• [Problem requirements]
Please state in a single number how many lines of the entries below include the word "label".

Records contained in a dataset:
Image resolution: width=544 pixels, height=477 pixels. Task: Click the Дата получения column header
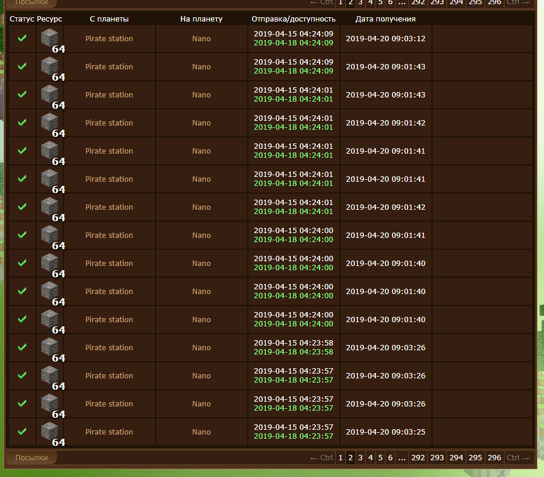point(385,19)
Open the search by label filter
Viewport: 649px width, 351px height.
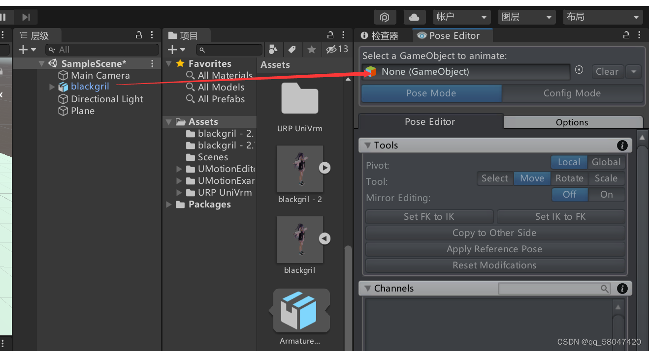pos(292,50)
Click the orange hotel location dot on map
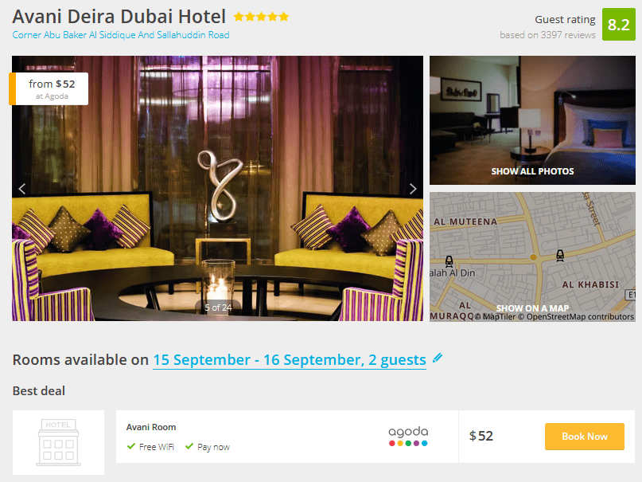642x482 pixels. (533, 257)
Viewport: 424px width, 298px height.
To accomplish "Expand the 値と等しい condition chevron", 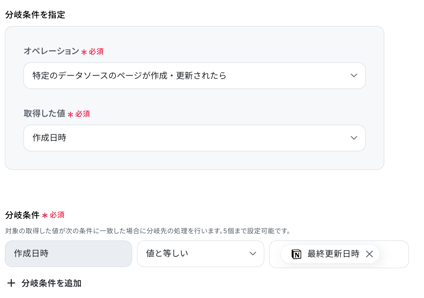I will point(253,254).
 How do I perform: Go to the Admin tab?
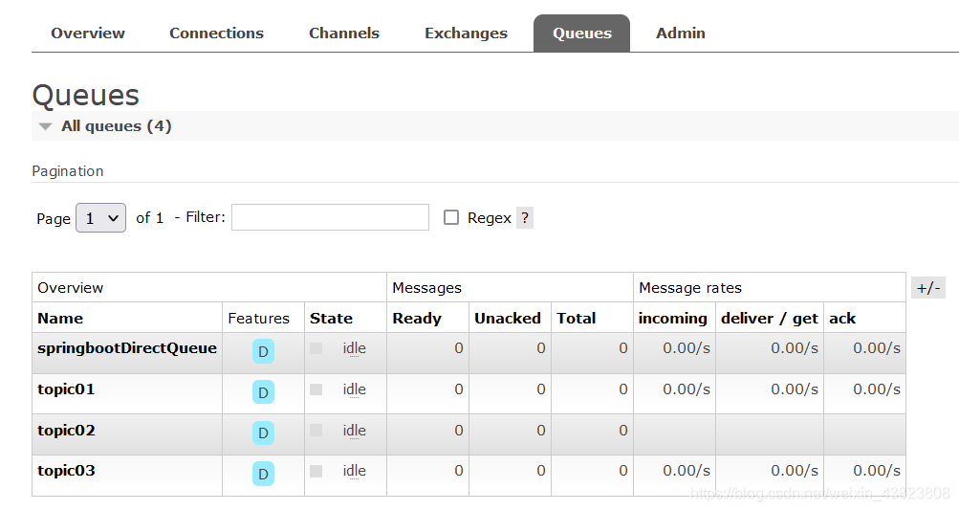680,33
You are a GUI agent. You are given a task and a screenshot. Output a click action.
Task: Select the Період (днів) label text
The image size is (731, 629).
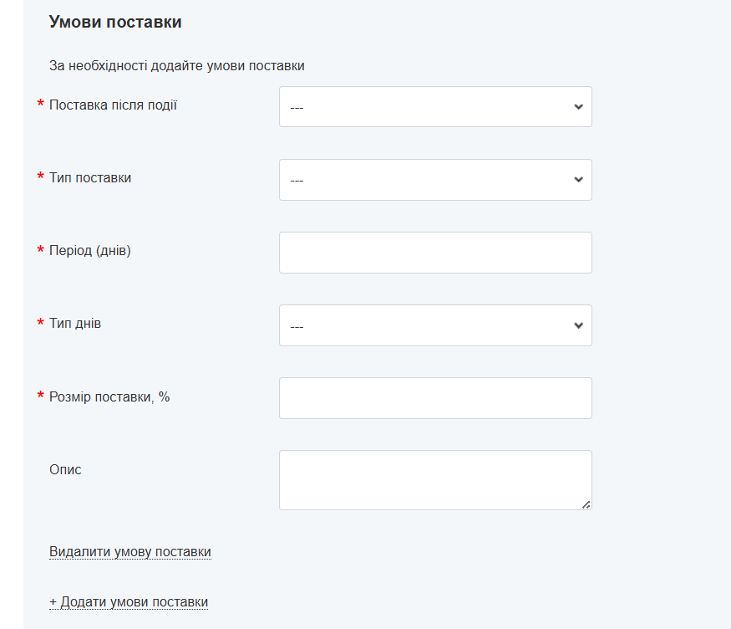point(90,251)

• [Solution to the exercise]
2